Le matériel à l’origine de ces exploits se compose d’hydrophones permettant de capter des sons jusqu’à 196 kiloHertz, ainsi que d’un accéléromètre et d’un magnétomètre pour mesurer l’orientation des animaux 50 fois par seconde pendant qu’ils nagent. Il comprend également 6 gigaoctets de mémoire, une batterie qui peut durer jusqu’à 24 heures et un interrupteur d’eau salée qui allume l’appareil au moment où il touche l’eau.

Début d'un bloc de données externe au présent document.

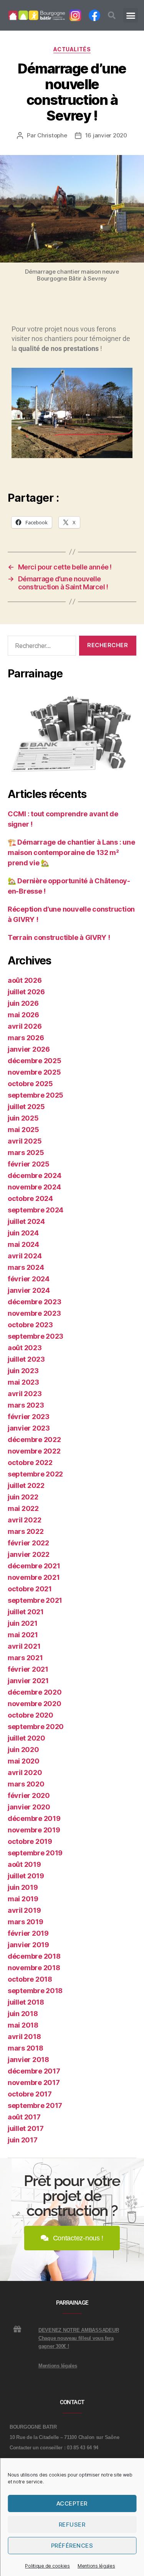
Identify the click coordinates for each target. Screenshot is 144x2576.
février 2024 (29, 1279)
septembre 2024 (35, 1210)
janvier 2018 (28, 2060)
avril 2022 (24, 1520)
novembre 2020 (34, 1704)
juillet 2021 (26, 1612)
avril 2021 (24, 1646)
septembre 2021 (35, 1600)
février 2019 (28, 1933)
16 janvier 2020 (106, 135)
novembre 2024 (34, 1187)
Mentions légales (96, 2566)
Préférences (72, 2545)
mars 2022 (26, 1531)
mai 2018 (23, 2025)
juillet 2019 (26, 1876)
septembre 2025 (35, 1095)
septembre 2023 (35, 1336)
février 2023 (29, 1417)
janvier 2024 (29, 1290)
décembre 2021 (34, 1566)
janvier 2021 (28, 1681)
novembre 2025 (34, 1072)
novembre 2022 (34, 1451)
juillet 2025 (26, 1107)
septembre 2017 (35, 2105)
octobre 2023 (30, 1325)
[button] (111, 15)
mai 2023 (23, 1382)
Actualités (72, 49)
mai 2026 (23, 1015)
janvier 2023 (29, 1428)
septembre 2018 (35, 1991)
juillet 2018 (26, 2002)
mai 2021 (23, 1635)
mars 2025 (26, 1153)
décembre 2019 (34, 1818)
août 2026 (25, 980)
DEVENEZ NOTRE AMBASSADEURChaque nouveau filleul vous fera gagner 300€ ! (78, 2338)
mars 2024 (26, 1267)
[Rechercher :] (40, 647)
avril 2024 (24, 1256)
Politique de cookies (47, 2566)
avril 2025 (24, 1141)
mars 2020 (26, 1784)
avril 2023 (24, 1394)
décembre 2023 (34, 1302)
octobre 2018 (30, 1979)
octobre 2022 (30, 1462)
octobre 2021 (30, 1589)
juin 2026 (23, 1003)
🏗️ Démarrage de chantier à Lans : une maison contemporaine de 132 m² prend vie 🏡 (71, 852)
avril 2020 (25, 1772)
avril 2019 (24, 1910)
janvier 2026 (29, 1049)
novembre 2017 (34, 2082)
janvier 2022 (29, 1554)
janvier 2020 (29, 1807)
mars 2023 (26, 1405)
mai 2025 (23, 1130)
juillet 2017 (26, 2128)
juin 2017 (23, 2140)
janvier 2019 (28, 1945)
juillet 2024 (26, 1221)
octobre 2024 (30, 1198)
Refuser (72, 2524)
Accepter (72, 2503)
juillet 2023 (26, 1359)
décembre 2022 (34, 1440)
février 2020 (29, 1795)
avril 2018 (24, 2037)
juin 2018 (23, 2014)
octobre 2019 (30, 1841)
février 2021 (28, 1669)
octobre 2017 (30, 2094)
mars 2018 (25, 2048)
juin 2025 (23, 1118)
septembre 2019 (35, 1853)
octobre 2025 (30, 1084)
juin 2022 (23, 1497)
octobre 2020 (30, 1715)
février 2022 (28, 1543)
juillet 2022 (26, 1485)
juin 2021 (23, 1623)
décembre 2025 (34, 1061)
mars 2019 (25, 1922)
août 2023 (25, 1348)
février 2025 (29, 1164)
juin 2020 (23, 1750)
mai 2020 (24, 1761)
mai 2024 (23, 1244)
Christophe (52, 135)
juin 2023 (23, 1371)
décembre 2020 (35, 1692)
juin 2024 (23, 1233)
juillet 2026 (26, 992)
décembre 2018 (34, 1956)
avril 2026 (24, 1026)
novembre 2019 (34, 1830)
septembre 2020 (36, 1727)
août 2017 (24, 2117)
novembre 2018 (34, 1968)
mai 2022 (23, 1508)
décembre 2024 (34, 1175)
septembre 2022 (35, 1474)
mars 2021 (25, 1658)
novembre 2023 (34, 1313)
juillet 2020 (26, 1738)
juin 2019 (23, 1887)
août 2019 (24, 1864)
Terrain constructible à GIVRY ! (59, 937)
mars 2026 (26, 1038)
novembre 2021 (34, 1577)
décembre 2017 (34, 2071)
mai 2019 (23, 1899)
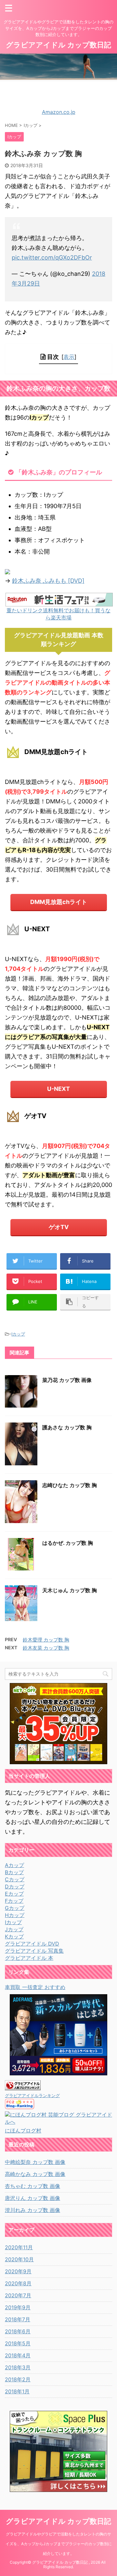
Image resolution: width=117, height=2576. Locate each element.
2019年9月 (18, 2307)
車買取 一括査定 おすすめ (35, 1987)
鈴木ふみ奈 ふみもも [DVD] (48, 580)
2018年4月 (18, 2355)
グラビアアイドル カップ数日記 (58, 45)
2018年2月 (18, 2379)
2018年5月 (18, 2343)
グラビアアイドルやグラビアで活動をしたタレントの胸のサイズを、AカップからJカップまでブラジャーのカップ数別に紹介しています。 (59, 2544)
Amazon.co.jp (58, 112)
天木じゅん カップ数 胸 (69, 1590)
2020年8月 (18, 2283)
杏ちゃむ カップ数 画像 (32, 2186)
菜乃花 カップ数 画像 (67, 1380)
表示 (68, 356)
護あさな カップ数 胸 (67, 1427)
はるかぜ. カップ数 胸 (67, 1543)
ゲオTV (59, 1227)
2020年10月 (19, 2259)
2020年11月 (19, 2247)
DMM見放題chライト (58, 901)
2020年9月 (18, 2271)
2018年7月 (17, 2319)
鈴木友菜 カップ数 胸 (46, 1648)
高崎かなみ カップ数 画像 (35, 2174)
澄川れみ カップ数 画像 (32, 2210)
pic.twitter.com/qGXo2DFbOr (52, 257)
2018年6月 (18, 2331)
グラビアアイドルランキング (32, 2095)
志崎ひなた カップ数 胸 (69, 1485)
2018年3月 (18, 2367)
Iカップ (18, 1334)
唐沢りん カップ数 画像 (32, 2198)
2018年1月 (17, 2391)
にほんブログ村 (23, 2130)
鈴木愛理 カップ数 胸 (46, 1640)
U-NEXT (58, 1088)
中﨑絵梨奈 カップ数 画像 (35, 2162)
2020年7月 (18, 2295)
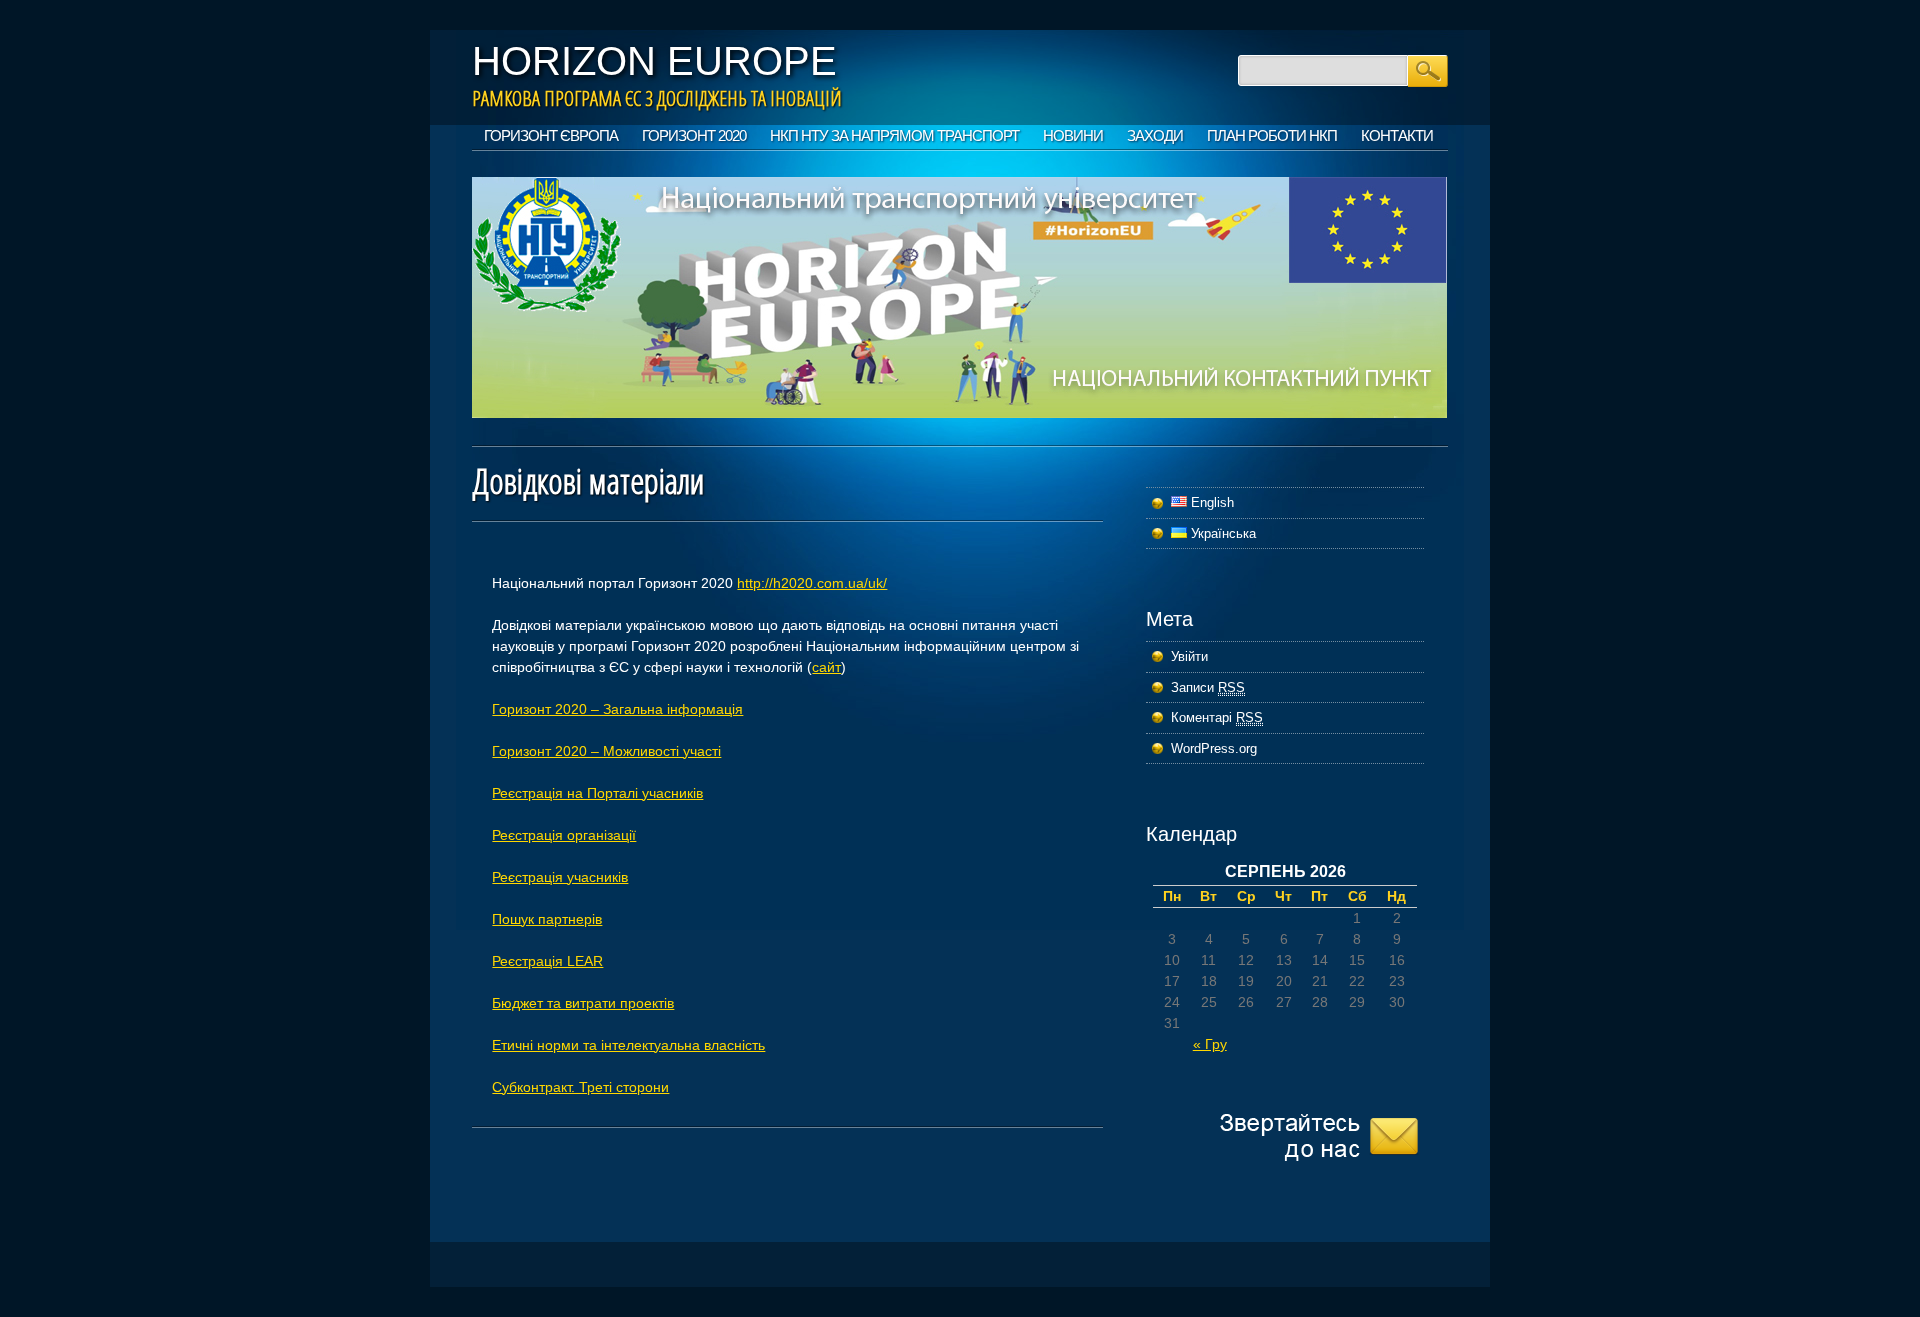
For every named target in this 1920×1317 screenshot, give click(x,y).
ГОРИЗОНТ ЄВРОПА (551, 135)
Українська (1221, 533)
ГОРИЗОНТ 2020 (694, 135)
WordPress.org (1214, 748)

Technologiquement parlant, Johnson a déclaré que certains de ces composants ne sont pas très différents de ceux que l’on trouve dans les appareils numériques portables populaires comme l’iPod. Il a noté que les futures générations de l’appareil pourraient également incorporer des récepteurs de système de positionnement global qui peuvent prendre un point de cheminement chaque fois que l’animal sujet fait surface.

« Plus nous pouvons ajouter de fonctionnalités, mieux c’est », a-t-il dit à propos de l’appareil de 3 000 $.

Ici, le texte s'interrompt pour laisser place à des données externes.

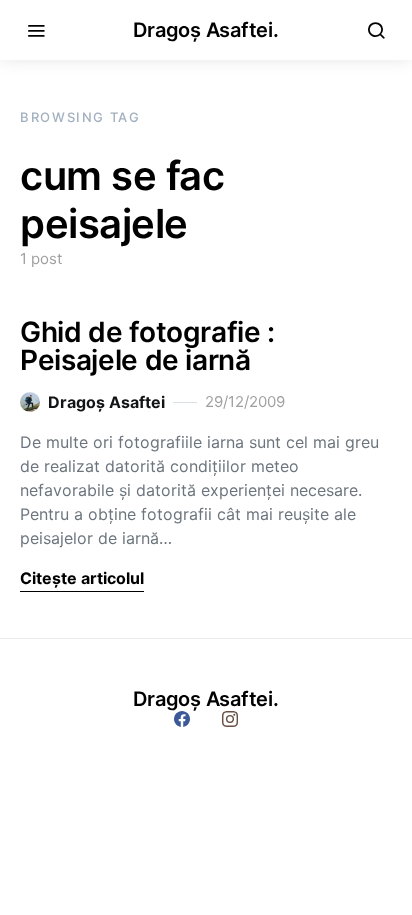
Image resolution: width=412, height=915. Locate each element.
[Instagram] (230, 719)
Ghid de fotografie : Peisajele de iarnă (147, 346)
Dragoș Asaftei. (205, 30)
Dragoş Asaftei (106, 402)
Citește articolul (82, 578)
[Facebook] (182, 719)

Aucun de ces bidules de pointe ne survivrait aux profondeurs de la mer sans protection contre la pression. Dans cette optique, la technologie est enfermée en toute sécurité dans un boîtier en polyuréthane de la taille d’un téléphone portable rempli d’huile. Le boîtier se fixe à une baleine pour une durée moyenne de huit à douze heures grâce à un jeu de ventouses en silicone. Les scientifiques s’approchent en bateau et apposent le dispositif à l’aide d’une perche à main.

Bien sûr, l’acte d’appliquer un D-tag n’est pas facile ; actuellement, Johnson a déclaré qu’il n’y a qu’une poignée de chercheurs qui connaissent la technique. Au fur et à mesure que les balises se généralisent à l’OMSI et dans d’autres institutions de recherche dans le monde, il dit qu’il prévoit d’organiser des ateliers pour redresser la courbe d’apprentissage.

Les balises D ne sont pas un problème pour les chercheurs.